• [Verilen Metin]:
---
Deniz Baykal mutlu olmalı
Nazlı Ilıcak (Sabah Gazetesi yazarı): Komutanların şüpheli sıfatıyla mahkemeye ifade vermeye gelmesi çok önemli. Bugüne kadar darbe yapanlar öyle kolay kolay yargılanamazlardı. Bir darbe hazırlığı yapıldığı kuşkusu vardı. Günlüklerle birlikte bu şüphe çok kuvvetli bir hale geldi. Ancak darbeye teşebbüs etmek suç olarak görülür mü görülmez mi bilemem. Komutan olmasalar bu kişiler çoktan ifadeye çağrılırdı. Komutanlar mahkemeye gidip ifade vererek son derece uyumlu bir tavır sergilediler. Aksi takdirde üç hafta sonra polisle ifade vermeye geleceklerdi. Yalnız CHP Genel Başkanı Deniz Baykal'ın çok sevinmiş olmasını arzu ederdim. Böyle bir yargılanma sürecinde kendisi çok durgun. Bu sürece dair hiçbir sevinç göstergesi yok.
Türkiye farklı bir sürece girdi; artık hukuk işliyor
Oral Çalışlar (Radikal Gazetesi yazarı): Eskiden generallere soruşturma filan açılamazdı. Türkiye farklı bir sürece girdi. Türkiye, yaralı bir demokrasi temsilcisi olarak anıldı hep. Artık hukuk işliyor. Bu yargılanma süreci sağlam bir şekilde işlerse, askerî darbeye teşebbüs edenler korkacaklar. Kimseyi baştan suçlamak doğru değil; fakat günlükler ciddi bir askerî darbe olduğunu gösteriyor.
Herkes yaptığının hesabını vermeli
Yiğit Bulut (Habertürk Genel Yayın Yönetmeni): Komutanların adliyeye gelip ifade vermesini tüm kamuoyu bekliyordu. Bu süreç Türkiye Cumhuriyeti'nde bir ilk. Günlükler darbe teşebbüsünü ortaya sermişti. Bu kişilerin mahkemeye gelip kendilerini savunmaları gerekiyordu zaten. Darbe yapanların sorgulanamadığı bir dönemden darbe teşebbüsünün sorgulandığı bir döneme geldik. Herkes kanun önünde eşittir. Bu yüzden herkes yaptığının hesabını vermelidir. Bir ilk olan bu süreçte önemli olan gerçeklerin ortaya çıkmasıdır. Kamuoyuna tavsiyem soğukkanlı bir şekilde bu süreci izlemeye devam etmeleri.
---
• [Sözcük ve öğe bulma kayıtları]:

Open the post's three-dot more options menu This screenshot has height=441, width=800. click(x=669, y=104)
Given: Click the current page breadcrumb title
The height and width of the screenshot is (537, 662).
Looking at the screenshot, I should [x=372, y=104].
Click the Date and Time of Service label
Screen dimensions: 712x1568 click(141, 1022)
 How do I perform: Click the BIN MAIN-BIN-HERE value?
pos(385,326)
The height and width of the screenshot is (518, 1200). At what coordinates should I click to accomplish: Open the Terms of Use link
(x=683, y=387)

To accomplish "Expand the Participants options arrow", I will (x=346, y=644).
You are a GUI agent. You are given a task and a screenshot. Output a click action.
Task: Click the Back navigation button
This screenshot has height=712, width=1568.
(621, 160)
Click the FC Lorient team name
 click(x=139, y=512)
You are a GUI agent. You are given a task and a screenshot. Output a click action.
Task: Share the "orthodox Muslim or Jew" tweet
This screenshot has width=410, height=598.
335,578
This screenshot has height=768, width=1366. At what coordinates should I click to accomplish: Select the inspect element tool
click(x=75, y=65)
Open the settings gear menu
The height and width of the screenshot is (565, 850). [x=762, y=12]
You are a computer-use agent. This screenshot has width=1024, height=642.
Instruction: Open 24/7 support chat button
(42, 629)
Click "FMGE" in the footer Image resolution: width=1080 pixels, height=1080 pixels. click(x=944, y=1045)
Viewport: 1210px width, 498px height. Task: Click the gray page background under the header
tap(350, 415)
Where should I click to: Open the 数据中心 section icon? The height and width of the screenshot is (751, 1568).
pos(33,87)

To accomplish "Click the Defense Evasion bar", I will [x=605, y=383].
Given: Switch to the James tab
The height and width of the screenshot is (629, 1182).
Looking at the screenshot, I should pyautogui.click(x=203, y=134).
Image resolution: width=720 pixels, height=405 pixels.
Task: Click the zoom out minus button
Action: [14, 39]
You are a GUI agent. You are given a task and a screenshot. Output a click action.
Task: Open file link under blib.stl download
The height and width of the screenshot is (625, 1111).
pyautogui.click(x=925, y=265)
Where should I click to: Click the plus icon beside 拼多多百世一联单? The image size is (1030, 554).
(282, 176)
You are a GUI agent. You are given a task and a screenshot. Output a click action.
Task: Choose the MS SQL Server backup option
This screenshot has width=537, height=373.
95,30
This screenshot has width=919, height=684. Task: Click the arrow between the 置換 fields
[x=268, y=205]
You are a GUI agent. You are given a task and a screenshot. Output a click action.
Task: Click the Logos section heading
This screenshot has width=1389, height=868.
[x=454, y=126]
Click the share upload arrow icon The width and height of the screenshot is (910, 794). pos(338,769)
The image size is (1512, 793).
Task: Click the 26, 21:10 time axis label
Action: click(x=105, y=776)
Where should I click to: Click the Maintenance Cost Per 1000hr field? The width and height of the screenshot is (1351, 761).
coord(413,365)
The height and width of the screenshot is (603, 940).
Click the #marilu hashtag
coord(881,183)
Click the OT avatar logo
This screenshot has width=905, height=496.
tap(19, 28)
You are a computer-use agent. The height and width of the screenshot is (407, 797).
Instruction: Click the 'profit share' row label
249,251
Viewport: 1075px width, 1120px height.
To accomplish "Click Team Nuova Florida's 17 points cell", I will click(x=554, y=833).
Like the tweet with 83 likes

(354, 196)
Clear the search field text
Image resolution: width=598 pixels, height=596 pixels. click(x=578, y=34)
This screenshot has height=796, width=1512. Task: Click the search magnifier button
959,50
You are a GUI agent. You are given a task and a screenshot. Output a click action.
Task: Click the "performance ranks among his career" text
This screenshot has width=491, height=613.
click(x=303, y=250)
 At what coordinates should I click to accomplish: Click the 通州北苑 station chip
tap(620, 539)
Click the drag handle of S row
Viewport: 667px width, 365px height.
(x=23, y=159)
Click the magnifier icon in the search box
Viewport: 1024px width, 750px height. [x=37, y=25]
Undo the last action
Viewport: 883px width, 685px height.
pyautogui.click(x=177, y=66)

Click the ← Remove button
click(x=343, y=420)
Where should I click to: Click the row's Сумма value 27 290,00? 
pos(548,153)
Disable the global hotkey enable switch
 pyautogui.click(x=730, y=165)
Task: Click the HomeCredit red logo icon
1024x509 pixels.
---
• [İstenenler]:
1. Darbe yargılamasıyla ilgili yorum metnine göre aşağıdaki soruları cevaplayın.
(a) Nazlı Ilıcak'a göre komutanlar mahkemeye gidip ifade vermeselerdi ne olacaktı?
(b) Oral Çalışlar'a göre yargılanma süreci sağlam bir şekilde işlerse ne olacak?
(c) Yiğit Bulut kamuoyuna ne tavsiye ediyor?
2. Darbe yargılamasıyla ilgili yorum metnini son cümlesinden sonra devam ettirerek tamamlayın.

• [Görevlerin Cevapları]:
1.
(a) Üç hafta sonra polisle ifade vermeye geleceklerdi.
(b) Askerî darbeye teşebbüs edenler korkacaklar.
(c) Süreci soğukkanlı bir şekilde izlemeye devam etmelerini tavsiye ediyor.

2.
Hukuk devleti oluyoruz, gururluyum
Mehmet Metiner (Star Gazetesi yazarı): Herkes Türkiye Cumhuriyeti'nin vatandaşıdır. Hiç kimseye ayrıcalık tanınamaz. Bu insanlar darbe teşebbüsünde bulunmuşlar mıdır? Bunlar ancak yargılama sürecinde ortaya çıkacaktır. Ama bu tür iddiaların havada uçuştuğu bir dönemde kuvvet komutanlarının ifadesine başvurulmaması yargısal süreç açısından çok büyük bir eksiklikti. Bu eksiklik giderildi. Ülkenin giderek hukuk devleti olmasından dolayı gururlanıyorum. Gönül ister ki bu ülkede darbe, cuntacılık olmasın, ordumuz sadece asli göreviyle uğraşsın, siyasete müdahale etmesin. Ama ordu içinde cuntacı anlayış hep var oldu.
Mühim olan prosedürün işlemesi
Cumhuriyet Gazetesi yazarı Ali Sirmen : Üç komutanın ifadeye çağrılması doğaldır. Çünkü eninde sonunda Ergenekon'un iki duruşması darbe söylentileri üzerinde yapılmaktadır. Mühim olan bu komutanların ifadesinin alınması sırasında prosedürün normal olarak işlemesi ve daha önce gördüğümüz saptırmaların etrafta uçuşmaması, işin prosedürüne uygun olarak devam etmesidir. Bundan sonraki süreç adliyeye intikal etmiş bir olaydır. Orada ne ifade veriliyor, ne gibi deliller ortaya çıkar bunları bilmeden ne olacağını söylemek mümkün değil.
Önem vermemiz, hukuksuz bir devlette yaşadığımızın tescili
Sedat Laçiner (Uluslararası Stratejik Araştırmalar Kurumu Başkanı): Askerlerin mahkemeye gelmiş olmasına bu kadar büyük bir önem atfediyorsak aslında bu hukuksuz bir devlette yaşadığımızın tescilidir. Türkiye'de içeride tutuklu olarak generallerimizi tutmak mümkün olmuyor. Burada bir gariplik var. Suçu bir gazeteci işlediği zaman içeriye girebiliyor. Bir rektör ya da general olunca onun adliyeye çağrılması dahi olağanüstü bir gelişmeymiş gibi görülüyor. Suçun kimin işlediğinin önemi yok. Bir an önce yargılanmalılar. İçerideki çürük elmalar temizlenmelidir. Aksi takdirde Türkiye kendisine zarar verir.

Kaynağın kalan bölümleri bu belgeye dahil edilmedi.